In July 2019, Mehmet Tohti was just hours away from speaking publicly to politicians about the Chinese government’s horrific abuse of the Uyghur population in Xinjiang when he received a message on Twitter:
“Your f—ing mother is dead,” it read.
Tohti had lost contact with his mother in late 2016, three years earlier. He had started to become more vocal about the mass detention and abuse of the Uyghur population in Xinjiang, publicly calling it a genocide and alleging the existence of concentration camps.
“And then my mother and 37 family members, close relatives, disappeared,” Tohti said.
“Since October 23, 2016, no phone, no message…nothing.”
He never heard from his mother again.
“I love her so much,” Tohti said softly.
His story is just one of many for activists who speak out against the Chinese government in Canada. Despite being separated by an ocean, the Chinese Communist Party (CCP) and its supporters have methods of keeping activists in Canada under their thumb — and there’s very little that Canadian law enforcement can do about it.
Cherie Wong is painfully aware of this reality.

- _Instructions_:
• a. In the article about Mehmet Tohti, how many family members disappeared along with his mother?
• b. Repeat word for word the part of the article that starts with the words containing "In July 2019, Mehmet" and ends with "his mother again.".

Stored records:
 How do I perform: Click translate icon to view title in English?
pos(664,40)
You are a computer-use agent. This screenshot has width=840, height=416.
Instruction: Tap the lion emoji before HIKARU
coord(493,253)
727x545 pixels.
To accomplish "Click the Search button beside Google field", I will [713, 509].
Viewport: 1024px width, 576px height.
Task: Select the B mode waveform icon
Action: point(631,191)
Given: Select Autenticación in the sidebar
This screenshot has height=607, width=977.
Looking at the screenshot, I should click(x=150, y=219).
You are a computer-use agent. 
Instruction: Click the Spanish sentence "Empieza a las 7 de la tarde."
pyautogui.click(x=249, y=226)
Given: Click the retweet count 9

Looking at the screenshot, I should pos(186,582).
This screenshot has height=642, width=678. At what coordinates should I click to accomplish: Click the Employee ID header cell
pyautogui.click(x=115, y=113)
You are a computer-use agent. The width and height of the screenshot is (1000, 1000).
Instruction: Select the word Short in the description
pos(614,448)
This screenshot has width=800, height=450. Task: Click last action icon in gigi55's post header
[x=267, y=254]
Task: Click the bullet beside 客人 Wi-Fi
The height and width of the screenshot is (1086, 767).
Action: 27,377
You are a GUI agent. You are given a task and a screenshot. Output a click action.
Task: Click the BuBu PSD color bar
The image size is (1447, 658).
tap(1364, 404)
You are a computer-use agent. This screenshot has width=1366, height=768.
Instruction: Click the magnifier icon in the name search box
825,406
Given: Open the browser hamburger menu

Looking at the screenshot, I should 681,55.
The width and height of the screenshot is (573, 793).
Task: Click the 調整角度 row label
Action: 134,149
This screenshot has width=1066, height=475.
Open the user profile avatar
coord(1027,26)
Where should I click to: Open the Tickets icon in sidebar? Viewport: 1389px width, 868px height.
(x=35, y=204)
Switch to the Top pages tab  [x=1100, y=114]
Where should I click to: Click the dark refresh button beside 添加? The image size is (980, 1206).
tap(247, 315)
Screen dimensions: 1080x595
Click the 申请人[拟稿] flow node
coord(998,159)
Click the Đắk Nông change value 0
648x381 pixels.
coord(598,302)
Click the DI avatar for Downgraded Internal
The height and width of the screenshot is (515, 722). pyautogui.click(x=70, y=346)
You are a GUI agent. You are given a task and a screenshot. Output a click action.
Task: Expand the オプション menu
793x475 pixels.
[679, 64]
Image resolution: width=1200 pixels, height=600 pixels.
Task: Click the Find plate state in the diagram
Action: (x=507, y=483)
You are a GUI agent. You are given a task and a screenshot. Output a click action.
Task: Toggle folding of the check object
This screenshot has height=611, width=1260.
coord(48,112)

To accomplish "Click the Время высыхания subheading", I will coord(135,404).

- _Answers per task_:
• a. 37 family members, all close relatives.

• b.
In July 2019, Mehmet Tohti was just hours away from speaking publicly to politicians about the Chinese government’s horrific abuse of the Uyghur population in Xinjiang when he received a message on Twitter:
“Your f—ing mother is dead,” it read.
Tohti had lost contact with his mother in late 2016, three years earlier. He had started to become more vocal about the mass detention and abuse of the Uyghur population in Xinjiang, publicly calling it a genocide and alleging the existence of concentration camps.
“And then my mother and 37 family members, close relatives, disappeared,” Tohti said.
“Since October 23, 2016, no phone, no message…nothing.”
He never heard from his mother again.